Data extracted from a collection
Segment Open

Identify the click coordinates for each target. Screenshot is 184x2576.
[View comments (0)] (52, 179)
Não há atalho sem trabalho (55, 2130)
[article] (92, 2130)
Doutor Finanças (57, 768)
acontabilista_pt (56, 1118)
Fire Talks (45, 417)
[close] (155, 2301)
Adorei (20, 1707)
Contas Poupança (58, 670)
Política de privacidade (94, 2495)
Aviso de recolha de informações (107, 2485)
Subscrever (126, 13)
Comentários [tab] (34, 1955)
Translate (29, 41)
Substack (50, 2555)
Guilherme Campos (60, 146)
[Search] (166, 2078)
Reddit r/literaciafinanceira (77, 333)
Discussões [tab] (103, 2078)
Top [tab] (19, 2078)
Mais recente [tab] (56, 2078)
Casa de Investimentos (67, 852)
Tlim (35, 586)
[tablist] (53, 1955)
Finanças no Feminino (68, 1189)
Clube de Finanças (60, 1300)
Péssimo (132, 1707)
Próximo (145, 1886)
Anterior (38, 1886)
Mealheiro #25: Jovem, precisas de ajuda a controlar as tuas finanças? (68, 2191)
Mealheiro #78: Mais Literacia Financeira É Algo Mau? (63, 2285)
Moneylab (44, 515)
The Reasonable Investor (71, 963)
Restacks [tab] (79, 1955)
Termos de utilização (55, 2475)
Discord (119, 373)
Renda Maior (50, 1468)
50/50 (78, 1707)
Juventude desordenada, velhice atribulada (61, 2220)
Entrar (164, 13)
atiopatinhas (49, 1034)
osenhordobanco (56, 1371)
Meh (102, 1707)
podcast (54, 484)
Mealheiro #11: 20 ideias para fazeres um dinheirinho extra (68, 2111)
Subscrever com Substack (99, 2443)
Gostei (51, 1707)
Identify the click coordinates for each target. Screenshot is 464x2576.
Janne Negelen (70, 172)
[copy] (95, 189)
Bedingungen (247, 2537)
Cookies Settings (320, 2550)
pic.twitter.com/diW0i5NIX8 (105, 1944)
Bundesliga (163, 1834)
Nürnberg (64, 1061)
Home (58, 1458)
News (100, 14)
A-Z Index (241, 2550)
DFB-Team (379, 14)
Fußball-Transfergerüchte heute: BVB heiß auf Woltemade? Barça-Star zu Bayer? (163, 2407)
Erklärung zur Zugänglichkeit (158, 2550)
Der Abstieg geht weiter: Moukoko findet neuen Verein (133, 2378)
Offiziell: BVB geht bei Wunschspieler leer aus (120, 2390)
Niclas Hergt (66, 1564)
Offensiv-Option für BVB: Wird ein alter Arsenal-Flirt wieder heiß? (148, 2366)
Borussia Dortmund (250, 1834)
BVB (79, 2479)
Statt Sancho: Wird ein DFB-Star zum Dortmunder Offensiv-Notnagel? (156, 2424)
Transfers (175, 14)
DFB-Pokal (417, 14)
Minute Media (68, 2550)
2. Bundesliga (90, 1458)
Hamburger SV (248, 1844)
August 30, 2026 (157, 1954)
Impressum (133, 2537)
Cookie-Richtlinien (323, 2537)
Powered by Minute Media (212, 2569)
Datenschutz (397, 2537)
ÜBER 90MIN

Segment Closed

→ Your objective: Wherever the word "click" appears in the entries above, copy that line.

→ Task solution:
Identify the click coordinates for each target. Screenshot is 184x2576.
Identify the click coordinates for each target. Screenshot is 464x2576.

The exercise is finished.